▶ WHAT YOU ARE ASKED TO DO: Write out again, please, the records below from the first line to the line holding "is (844, 1310).", inclusive, and nothing else.

▶ PROVIDED ENTRIES:
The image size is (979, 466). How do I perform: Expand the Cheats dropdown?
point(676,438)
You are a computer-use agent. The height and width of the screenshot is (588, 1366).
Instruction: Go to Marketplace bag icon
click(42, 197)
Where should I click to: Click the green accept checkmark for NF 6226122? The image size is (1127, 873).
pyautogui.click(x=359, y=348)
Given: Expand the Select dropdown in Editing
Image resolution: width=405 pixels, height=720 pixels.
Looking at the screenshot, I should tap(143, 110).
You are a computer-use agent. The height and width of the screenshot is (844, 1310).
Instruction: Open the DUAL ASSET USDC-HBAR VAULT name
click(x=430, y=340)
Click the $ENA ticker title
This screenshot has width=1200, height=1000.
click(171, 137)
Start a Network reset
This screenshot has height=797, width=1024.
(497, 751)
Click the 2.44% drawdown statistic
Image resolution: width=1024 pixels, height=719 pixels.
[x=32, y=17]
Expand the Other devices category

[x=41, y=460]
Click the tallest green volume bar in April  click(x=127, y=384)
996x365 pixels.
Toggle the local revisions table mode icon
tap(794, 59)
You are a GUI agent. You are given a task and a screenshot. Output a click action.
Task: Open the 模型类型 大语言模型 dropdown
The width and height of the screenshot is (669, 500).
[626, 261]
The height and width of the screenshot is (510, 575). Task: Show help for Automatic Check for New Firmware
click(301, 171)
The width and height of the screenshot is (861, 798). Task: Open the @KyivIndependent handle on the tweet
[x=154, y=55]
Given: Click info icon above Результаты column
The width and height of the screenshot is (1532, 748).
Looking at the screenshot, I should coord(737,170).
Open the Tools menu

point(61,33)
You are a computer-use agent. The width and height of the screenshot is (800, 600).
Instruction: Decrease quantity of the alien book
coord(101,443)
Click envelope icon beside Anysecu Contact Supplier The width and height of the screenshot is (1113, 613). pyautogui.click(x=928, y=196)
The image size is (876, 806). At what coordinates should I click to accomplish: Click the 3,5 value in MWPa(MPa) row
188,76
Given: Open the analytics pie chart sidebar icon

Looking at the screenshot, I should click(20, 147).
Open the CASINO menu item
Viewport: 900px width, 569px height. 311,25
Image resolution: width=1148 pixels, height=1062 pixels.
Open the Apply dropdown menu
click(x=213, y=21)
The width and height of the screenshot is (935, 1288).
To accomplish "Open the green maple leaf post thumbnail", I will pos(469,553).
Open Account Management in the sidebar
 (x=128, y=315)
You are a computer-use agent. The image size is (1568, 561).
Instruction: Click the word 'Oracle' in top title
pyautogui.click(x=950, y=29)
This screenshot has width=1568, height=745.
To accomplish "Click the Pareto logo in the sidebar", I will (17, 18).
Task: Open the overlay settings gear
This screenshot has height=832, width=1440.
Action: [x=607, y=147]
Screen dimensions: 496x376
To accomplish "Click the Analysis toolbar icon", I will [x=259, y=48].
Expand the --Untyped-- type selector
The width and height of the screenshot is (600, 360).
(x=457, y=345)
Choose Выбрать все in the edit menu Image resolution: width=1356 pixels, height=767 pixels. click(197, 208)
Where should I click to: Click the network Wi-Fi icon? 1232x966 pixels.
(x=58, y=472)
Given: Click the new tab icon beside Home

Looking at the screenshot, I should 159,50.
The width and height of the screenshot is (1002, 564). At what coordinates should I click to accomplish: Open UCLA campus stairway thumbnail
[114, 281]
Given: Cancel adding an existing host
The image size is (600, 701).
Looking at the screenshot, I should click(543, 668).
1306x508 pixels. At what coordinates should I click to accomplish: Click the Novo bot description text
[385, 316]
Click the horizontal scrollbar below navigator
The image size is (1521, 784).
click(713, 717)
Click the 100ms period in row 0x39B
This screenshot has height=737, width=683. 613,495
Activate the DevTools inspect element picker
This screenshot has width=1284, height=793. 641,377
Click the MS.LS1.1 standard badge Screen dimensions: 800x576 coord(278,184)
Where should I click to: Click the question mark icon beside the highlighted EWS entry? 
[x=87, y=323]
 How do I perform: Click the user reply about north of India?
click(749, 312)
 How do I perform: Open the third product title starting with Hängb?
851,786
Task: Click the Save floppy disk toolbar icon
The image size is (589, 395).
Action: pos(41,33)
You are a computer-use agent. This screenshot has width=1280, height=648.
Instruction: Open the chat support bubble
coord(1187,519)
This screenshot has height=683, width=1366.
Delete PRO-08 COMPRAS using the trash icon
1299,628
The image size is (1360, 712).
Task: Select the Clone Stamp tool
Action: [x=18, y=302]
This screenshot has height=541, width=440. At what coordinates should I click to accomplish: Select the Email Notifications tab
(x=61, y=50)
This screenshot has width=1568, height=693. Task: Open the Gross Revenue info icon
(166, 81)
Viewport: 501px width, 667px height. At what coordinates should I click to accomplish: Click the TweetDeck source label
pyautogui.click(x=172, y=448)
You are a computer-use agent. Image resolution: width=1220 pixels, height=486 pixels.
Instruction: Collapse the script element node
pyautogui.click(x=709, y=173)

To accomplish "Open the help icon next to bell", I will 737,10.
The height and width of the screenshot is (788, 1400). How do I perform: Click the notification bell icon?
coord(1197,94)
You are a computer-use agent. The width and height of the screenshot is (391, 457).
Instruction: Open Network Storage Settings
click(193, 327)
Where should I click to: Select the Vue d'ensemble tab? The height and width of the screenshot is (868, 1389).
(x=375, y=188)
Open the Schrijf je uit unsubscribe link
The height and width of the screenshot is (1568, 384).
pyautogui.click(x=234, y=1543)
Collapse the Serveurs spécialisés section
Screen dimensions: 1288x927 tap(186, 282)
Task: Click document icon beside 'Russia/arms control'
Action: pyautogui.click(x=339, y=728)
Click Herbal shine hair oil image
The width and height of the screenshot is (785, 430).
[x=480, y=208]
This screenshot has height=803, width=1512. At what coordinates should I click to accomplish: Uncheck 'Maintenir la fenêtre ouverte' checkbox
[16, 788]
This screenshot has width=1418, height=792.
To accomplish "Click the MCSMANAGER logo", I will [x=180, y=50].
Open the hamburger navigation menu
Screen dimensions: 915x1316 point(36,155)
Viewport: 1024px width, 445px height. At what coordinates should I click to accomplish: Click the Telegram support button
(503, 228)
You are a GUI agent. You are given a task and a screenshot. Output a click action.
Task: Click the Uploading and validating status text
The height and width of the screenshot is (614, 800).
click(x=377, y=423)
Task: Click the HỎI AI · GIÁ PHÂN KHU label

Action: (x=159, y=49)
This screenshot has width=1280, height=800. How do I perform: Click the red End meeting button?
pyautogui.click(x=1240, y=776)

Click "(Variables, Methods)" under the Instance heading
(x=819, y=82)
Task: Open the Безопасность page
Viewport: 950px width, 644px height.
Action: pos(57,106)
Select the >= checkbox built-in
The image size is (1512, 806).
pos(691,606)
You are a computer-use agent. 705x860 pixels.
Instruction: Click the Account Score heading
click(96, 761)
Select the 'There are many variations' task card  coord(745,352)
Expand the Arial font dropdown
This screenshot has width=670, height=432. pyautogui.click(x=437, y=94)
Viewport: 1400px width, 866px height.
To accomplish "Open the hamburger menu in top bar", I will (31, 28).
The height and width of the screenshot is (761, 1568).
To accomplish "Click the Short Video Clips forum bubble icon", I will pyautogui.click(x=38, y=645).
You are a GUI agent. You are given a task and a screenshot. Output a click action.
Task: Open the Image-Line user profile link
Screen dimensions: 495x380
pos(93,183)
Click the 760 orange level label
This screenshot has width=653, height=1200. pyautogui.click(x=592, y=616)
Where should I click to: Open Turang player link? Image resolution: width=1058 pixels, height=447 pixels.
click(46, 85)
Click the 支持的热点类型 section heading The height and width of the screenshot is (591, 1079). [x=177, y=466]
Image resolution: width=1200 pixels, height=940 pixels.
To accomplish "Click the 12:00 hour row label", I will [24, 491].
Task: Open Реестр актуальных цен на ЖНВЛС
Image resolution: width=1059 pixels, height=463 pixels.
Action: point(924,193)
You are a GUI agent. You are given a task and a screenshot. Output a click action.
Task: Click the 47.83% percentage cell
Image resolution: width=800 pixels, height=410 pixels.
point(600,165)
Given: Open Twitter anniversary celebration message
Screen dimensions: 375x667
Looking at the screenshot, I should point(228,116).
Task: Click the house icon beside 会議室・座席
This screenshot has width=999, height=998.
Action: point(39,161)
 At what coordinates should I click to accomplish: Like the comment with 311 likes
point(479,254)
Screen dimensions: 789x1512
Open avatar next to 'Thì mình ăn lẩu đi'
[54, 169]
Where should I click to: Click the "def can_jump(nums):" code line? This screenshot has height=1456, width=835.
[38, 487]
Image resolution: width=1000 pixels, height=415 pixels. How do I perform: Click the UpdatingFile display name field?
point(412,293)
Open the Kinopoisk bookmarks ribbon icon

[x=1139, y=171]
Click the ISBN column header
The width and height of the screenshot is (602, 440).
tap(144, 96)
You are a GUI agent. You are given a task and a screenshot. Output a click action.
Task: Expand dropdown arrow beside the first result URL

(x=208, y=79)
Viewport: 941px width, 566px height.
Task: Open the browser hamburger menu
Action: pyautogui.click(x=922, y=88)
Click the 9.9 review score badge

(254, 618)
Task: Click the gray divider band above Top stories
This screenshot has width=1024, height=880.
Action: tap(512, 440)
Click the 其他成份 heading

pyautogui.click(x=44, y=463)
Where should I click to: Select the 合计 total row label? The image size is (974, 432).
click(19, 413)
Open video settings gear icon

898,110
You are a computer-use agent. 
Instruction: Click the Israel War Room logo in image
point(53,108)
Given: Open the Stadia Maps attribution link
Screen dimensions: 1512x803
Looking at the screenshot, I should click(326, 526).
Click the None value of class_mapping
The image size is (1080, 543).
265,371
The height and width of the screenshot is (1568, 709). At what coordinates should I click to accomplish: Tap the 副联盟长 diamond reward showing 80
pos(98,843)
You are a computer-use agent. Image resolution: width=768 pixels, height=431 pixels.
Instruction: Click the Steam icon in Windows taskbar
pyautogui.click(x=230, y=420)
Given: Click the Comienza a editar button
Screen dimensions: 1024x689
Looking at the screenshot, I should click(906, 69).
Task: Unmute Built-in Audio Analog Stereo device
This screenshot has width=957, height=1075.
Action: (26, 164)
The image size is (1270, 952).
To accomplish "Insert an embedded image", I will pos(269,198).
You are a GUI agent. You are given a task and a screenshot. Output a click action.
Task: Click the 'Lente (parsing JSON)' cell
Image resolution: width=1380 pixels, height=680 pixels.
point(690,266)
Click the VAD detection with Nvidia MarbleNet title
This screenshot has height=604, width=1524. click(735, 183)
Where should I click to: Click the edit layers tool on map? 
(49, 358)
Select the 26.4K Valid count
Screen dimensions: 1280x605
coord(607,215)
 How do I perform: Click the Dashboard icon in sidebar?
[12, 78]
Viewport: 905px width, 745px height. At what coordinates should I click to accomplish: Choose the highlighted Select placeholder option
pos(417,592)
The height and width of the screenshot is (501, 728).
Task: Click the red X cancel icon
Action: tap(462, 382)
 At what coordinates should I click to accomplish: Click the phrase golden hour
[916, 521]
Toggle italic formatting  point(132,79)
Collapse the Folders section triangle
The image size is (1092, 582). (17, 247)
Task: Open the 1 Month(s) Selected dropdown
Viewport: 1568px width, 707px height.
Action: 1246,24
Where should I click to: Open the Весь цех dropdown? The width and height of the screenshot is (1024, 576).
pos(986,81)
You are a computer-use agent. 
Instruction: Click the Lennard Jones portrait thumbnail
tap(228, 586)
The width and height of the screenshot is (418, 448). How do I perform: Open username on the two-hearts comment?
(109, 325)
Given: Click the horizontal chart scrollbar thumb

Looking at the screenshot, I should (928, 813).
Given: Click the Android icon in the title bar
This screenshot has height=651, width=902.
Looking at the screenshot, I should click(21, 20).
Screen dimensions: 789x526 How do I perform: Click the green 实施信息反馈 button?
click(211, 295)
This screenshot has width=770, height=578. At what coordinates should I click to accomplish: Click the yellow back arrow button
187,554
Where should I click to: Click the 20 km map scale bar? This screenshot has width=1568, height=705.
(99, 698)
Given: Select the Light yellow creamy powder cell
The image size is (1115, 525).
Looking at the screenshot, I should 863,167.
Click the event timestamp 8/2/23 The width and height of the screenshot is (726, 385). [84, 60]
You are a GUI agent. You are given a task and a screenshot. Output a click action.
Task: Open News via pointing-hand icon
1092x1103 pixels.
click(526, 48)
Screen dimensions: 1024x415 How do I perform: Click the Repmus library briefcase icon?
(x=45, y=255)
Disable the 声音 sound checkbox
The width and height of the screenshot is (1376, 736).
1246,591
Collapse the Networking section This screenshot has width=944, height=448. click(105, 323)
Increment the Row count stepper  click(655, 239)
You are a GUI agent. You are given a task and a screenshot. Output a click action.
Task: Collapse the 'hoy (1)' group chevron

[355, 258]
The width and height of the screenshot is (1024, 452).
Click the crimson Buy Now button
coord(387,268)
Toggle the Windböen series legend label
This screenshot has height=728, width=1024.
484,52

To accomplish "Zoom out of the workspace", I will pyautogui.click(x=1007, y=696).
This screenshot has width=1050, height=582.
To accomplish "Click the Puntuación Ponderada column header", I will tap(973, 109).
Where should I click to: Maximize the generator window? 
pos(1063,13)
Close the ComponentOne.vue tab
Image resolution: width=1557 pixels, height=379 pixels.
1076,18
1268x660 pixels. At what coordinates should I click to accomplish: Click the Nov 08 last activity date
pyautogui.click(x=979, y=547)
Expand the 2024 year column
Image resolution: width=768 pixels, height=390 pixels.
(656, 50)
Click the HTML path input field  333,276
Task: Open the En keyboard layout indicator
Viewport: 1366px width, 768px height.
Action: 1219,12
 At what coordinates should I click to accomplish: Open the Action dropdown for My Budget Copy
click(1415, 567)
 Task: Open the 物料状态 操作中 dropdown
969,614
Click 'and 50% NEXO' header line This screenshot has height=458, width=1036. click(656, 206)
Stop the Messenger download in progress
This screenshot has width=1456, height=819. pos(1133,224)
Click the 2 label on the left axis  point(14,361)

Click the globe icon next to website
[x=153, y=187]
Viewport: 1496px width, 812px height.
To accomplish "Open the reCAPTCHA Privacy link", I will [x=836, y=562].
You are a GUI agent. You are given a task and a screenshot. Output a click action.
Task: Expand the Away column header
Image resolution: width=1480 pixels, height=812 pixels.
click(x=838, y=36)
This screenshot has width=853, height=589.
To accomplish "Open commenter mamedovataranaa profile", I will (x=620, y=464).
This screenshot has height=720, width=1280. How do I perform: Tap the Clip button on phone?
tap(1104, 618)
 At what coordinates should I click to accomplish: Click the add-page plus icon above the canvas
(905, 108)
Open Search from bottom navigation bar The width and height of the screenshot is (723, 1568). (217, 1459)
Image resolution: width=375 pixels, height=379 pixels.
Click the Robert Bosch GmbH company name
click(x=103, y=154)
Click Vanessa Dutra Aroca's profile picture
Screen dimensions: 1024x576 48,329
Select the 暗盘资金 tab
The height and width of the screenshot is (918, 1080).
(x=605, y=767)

▶ PROBLEM SOLUTION:
The image size is (979, 466). How do I perform: Expand the Cheats dropdown?
point(676,438)
You are a computer-use agent. The height and width of the screenshot is (588, 1366).
Instruction: Go to Marketplace bag icon
click(42, 197)
Where should I click to: Click the green accept checkmark for NF 6226122? The image size is (1127, 873).
pyautogui.click(x=359, y=348)
Given: Expand the Select dropdown in Editing
Image resolution: width=405 pixels, height=720 pixels.
Looking at the screenshot, I should tap(143, 110).
You are a computer-use agent. The height and width of the screenshot is (844, 1310).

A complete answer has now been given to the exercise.